KatieMI, BSN, MSN, RN
Just like with many other nursing stories and lore, such as "never do anything at all on the side of mastectomy, however long time passed since surgery because it might be UNSAFE" and "never do BP on the extremity with PICC line because it might be UNSAFE", this one has no credible evidence behind it. CLABSI are proven to be reduced by proper management of the line (aka aseptic dressing changes, ports cleaning, avoiding femoral lines, timely discontinuation/change, etc). Blood draws by themselves, when done correctly, are not confirmed to increase risk.
The OP's administration simply doesn't know which rope to pull and where to run, which is its' normal modus operandi.
Just like with many other nursing stories and lore, such as "never do anything at all on the side of mastectomy, however long time passed since surgery because it might be UNSAFE" and "never do BP on the extremity with PICC line because it might be UNSAFE", this one has no credible evidence behind it.
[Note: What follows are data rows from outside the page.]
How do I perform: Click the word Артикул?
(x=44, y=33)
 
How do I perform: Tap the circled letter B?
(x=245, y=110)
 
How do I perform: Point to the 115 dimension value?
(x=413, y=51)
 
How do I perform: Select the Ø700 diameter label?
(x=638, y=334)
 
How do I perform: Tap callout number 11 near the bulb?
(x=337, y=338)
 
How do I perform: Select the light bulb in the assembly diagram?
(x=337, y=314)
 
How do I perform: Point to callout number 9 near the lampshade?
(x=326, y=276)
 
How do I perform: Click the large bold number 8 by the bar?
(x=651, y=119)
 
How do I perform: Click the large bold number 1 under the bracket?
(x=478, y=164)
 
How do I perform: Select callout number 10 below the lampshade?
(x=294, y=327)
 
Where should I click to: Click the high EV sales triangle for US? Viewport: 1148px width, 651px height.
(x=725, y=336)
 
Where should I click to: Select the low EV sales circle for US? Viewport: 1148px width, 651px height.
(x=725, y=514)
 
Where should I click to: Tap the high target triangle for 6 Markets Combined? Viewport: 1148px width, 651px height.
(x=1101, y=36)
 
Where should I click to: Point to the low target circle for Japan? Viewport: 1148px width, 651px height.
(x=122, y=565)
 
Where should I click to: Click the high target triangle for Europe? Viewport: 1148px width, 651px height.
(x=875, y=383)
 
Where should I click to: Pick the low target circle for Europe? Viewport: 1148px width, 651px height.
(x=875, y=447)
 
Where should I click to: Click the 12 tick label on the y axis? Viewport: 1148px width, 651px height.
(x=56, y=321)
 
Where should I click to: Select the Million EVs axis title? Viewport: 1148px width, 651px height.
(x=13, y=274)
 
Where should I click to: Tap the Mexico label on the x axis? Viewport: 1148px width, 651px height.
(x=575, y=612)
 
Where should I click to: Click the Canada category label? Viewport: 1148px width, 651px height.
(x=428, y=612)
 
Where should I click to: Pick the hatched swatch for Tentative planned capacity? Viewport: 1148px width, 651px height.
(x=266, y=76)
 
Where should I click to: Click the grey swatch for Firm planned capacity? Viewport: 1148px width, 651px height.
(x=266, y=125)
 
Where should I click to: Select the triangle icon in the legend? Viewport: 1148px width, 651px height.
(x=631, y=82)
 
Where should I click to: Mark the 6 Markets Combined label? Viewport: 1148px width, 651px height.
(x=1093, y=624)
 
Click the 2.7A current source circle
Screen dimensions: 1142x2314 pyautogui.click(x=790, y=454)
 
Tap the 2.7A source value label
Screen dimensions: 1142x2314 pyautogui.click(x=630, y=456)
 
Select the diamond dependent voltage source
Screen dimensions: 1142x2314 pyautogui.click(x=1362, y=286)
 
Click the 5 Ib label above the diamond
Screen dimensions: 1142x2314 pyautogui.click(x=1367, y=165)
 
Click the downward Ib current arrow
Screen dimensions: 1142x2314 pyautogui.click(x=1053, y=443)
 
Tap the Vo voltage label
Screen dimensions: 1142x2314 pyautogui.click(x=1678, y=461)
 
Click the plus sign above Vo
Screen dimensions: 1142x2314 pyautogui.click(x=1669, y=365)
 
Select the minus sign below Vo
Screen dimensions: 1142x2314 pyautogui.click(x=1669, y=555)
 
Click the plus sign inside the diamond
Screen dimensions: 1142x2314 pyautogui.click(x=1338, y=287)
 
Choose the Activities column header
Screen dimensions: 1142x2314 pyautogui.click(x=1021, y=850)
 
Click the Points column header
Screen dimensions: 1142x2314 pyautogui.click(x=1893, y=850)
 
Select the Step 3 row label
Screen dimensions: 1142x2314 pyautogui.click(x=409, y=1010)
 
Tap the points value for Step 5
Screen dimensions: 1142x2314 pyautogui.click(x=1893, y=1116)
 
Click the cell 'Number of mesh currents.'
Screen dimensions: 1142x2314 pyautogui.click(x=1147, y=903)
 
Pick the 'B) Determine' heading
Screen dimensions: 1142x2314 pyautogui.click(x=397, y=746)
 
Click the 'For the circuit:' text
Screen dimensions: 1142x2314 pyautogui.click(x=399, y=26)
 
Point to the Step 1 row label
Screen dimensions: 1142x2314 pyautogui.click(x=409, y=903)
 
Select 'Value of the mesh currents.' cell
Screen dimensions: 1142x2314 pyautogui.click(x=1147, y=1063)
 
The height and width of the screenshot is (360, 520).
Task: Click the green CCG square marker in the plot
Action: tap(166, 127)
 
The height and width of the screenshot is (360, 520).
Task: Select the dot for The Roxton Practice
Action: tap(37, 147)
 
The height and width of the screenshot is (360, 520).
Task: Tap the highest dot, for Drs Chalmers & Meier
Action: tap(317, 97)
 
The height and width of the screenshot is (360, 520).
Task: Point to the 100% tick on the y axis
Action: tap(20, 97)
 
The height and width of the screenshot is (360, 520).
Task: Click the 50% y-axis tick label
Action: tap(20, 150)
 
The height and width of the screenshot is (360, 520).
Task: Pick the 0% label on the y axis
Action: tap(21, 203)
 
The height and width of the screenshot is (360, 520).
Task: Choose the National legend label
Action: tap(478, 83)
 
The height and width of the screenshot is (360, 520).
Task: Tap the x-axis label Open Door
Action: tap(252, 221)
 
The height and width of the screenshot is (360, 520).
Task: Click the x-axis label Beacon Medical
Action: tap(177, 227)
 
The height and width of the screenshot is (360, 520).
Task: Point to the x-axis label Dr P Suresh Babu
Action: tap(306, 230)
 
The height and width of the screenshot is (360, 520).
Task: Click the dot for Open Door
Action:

CLABSI are proven to be reduced by proper management of the line (aka aseptic dressing changes, ports cleaning, avoiding demand lines, etc). Blood draws by themselves, when done correctly, are not confirmed to increase risk.The OP's administration simply doesn't know which rope to pull and where to run, which is its' normal modus operandi.
Agreed, The way we reduced them in my previous hospital was to pull every line possible prior to the patient leaving the ICU. Laziness and poor line management produces CLABSI.
CLABSI are proven to be reduced by proper management of the line (aka aseptic dressing changes, ports cleaning, avoiding femoral lines, timely discontinuation/change, etc).
Why do we avoid femoral lines? I had a pt with a TLC in the femoral recently so this raised my curiosity.